**What needs to be done:** All lines holding the word "width" should be located in the records and copied.

### The data

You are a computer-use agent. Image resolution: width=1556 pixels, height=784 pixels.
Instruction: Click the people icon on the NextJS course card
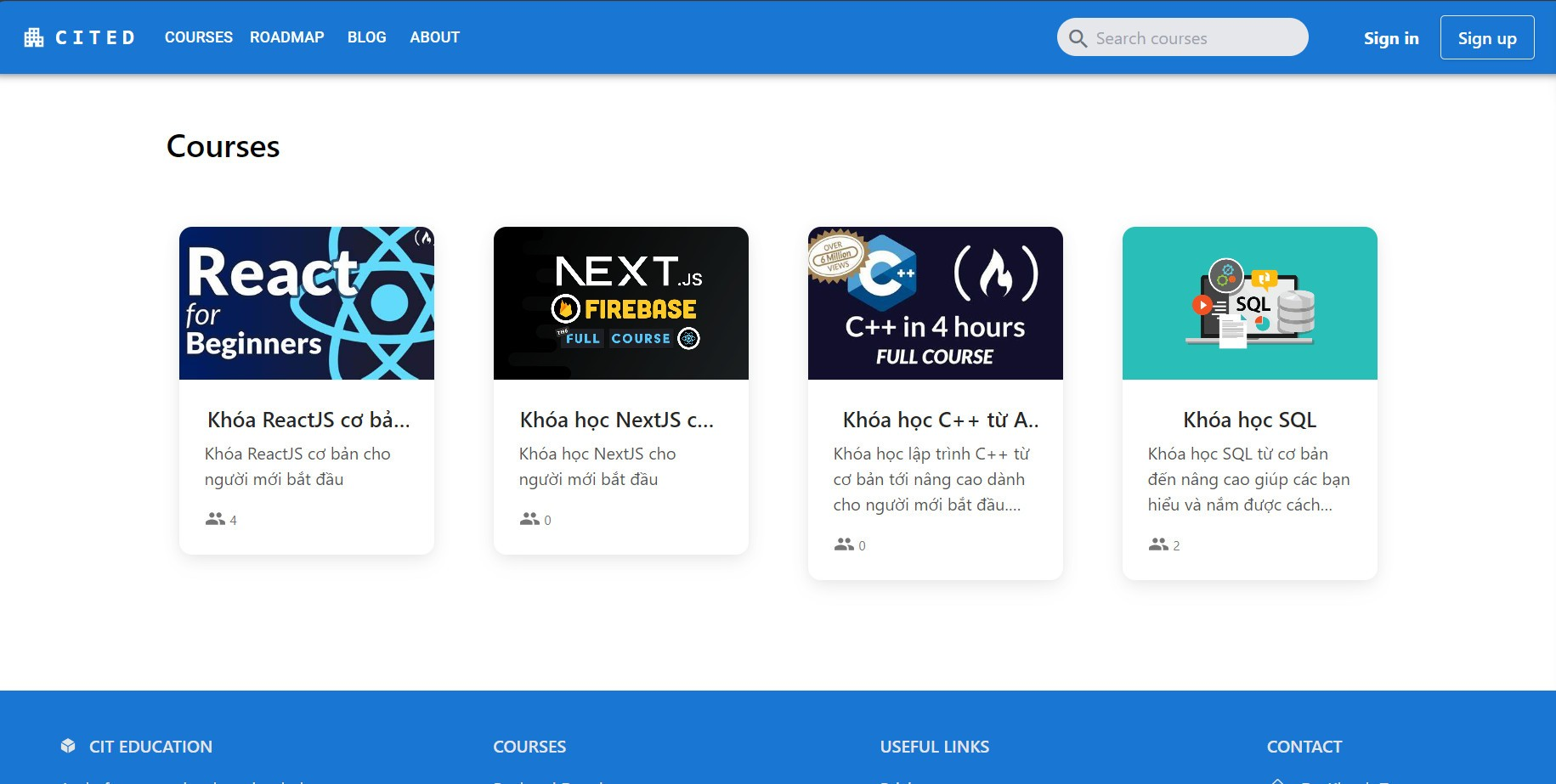pos(529,519)
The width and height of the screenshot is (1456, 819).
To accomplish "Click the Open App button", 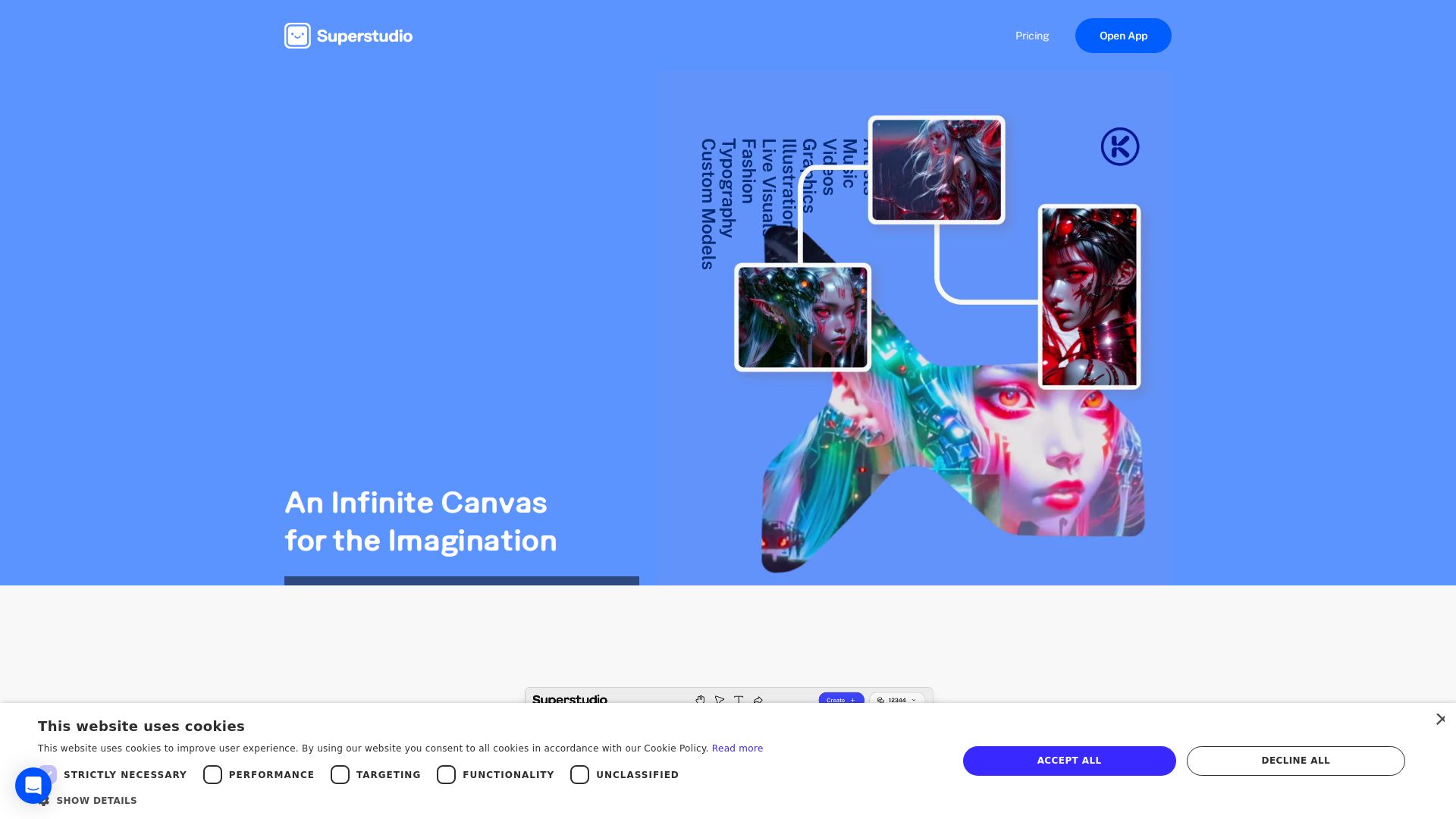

######

**Task response:**
You are a computer-use agent. Image resolution: width=1556 pixels, height=784 pixels.
The width and height of the screenshot is (1456, 819).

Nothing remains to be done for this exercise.